If your finance team ever handles 1099-G forms, it should be wary of a new scheme involving that specific information return.
A press release from the U.S. Department of Justice’s National Unemployment Insurance Fraud Task Force (NUIFTF) explained that it’s “investigating numerous fraud schemes” regarding 1099-Gs and unemployment insurance programs.
Essentially, scammers are filing fraudulent claims for unemployment insurance benefits. That, in turn, is leading to the distribution of erroneous Forms 1099-G. Some people may get a form indicating they’ve collected unemployment insurance benefits when they haven’t done so. Other people may not get a 1099-G, then later find out their identity was used to file for these benefits.
Staying on guard
Typically, Form 1099-G, Certain Government Payments, is for workers who receive payments from a federal, state or local government. It reports things like unemployment compensation and state and local income tax refunds.

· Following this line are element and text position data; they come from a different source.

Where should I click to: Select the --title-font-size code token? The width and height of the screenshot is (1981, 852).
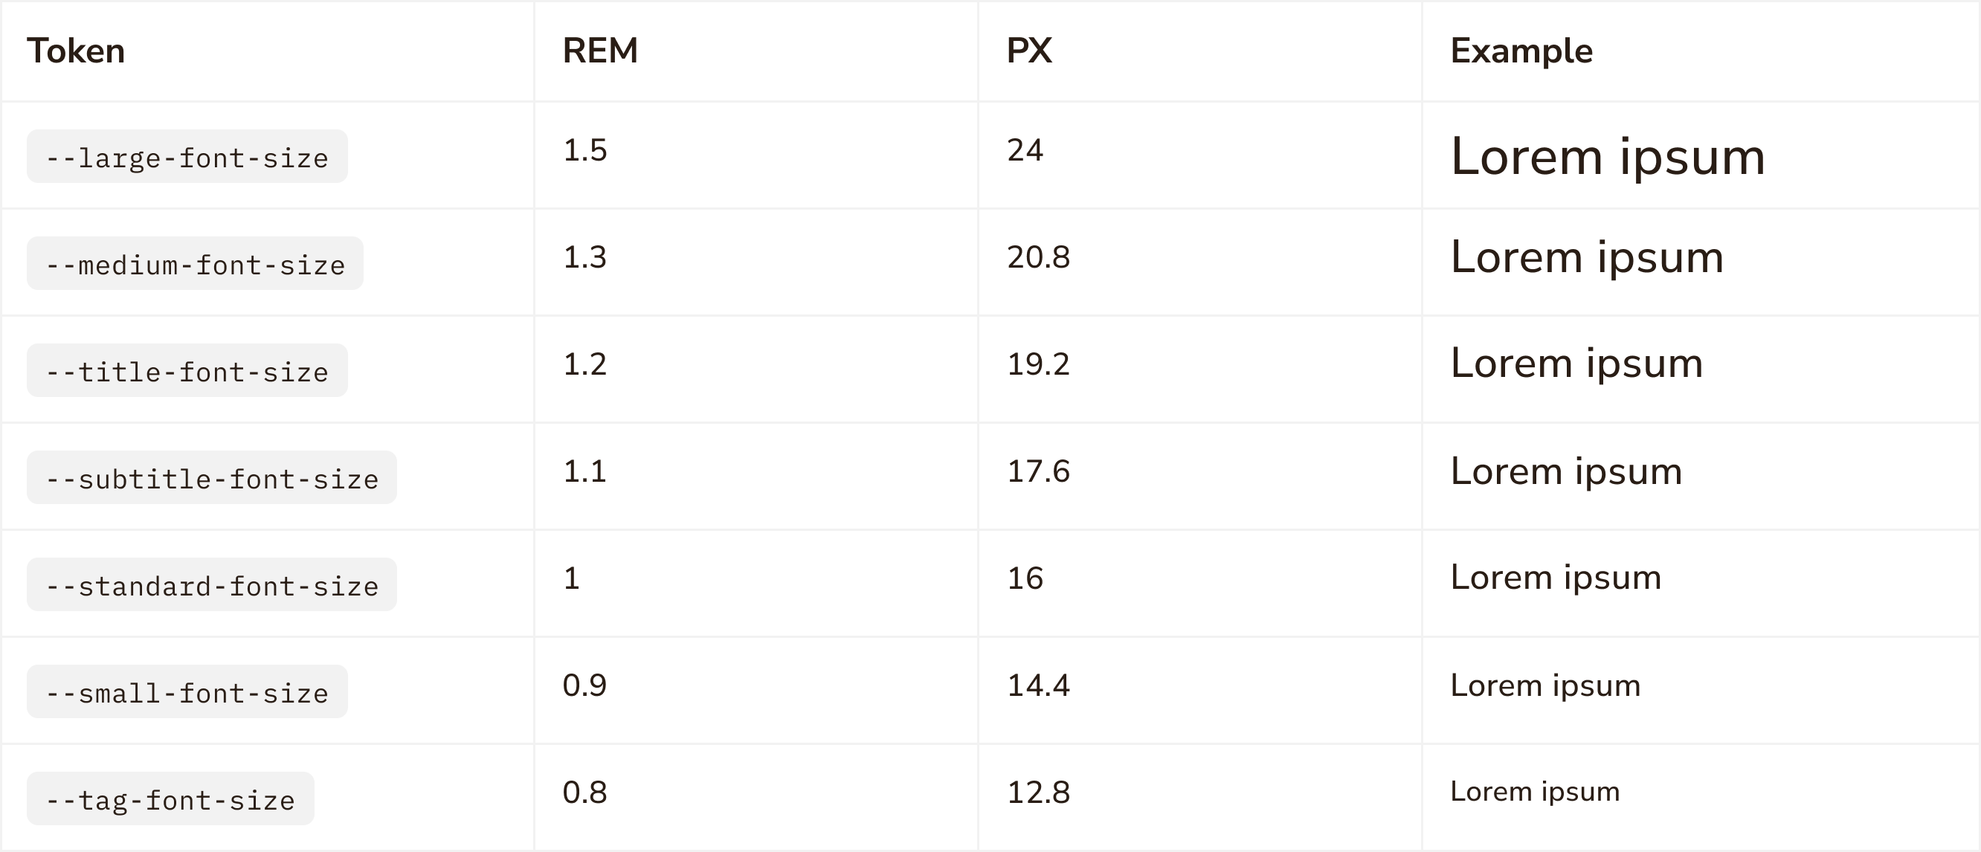187,371
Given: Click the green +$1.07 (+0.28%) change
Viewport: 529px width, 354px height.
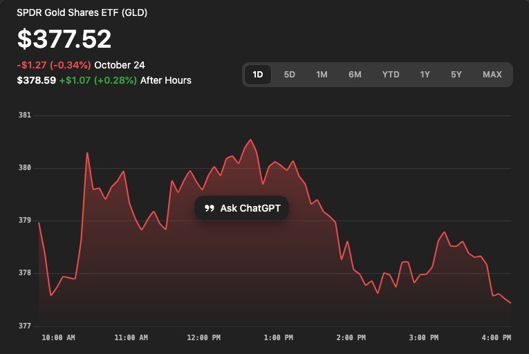Looking at the screenshot, I should coord(98,80).
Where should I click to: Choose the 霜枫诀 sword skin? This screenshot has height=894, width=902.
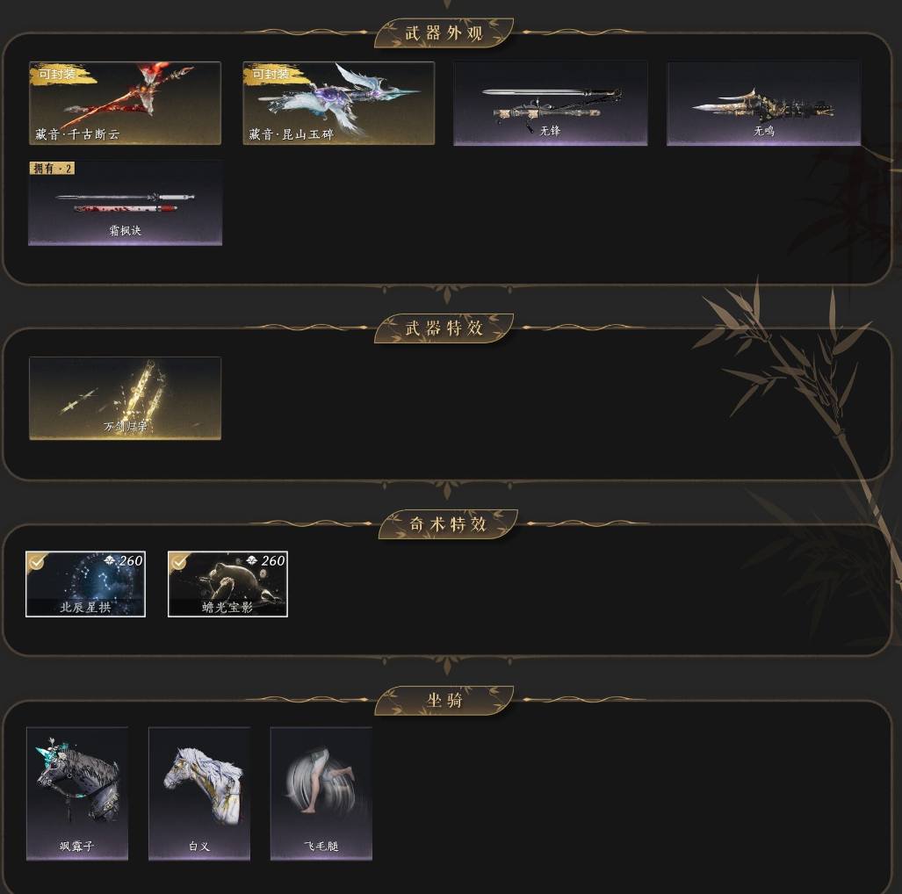125,203
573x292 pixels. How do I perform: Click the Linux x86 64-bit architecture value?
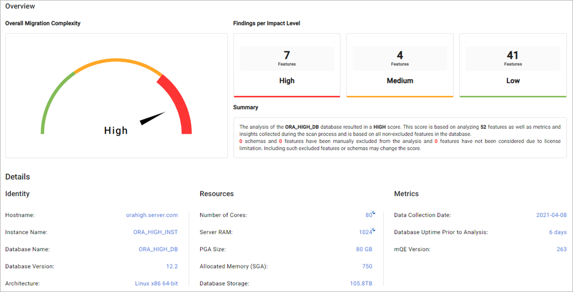coord(157,283)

If you issue 1099-Gs, you may want to reach out to your recipients to make them aware of the scheme and the possibility of erroneous forms.
And for all companies, including those that don’t issue 1099-Gs, this scheme should still serve as a reminder of how creative fraudsters are getting with identity theft and unemployment insurance fraud. Remind your team that if scammers are exploiting 1099-Gs, there’s a chance they could devise schemes involving other 1099s next.
Lastly, to help everyone stay on guard, the NUIFTF joined forces with federal agencies to provide relevant resources:
- IRS, Identity Theft and Unemployment Benefits
- Department of Labor, Report Unemployment Insurance Fraud
- Federal Trade Commission, Has someone misused your personal information to claim unemployment insurance benefits?
Be sure to pass these resources along to your team and any 1099-G recipients, too. That way, you know everyone working with your company’s informed on this scam and similar types of identity theft.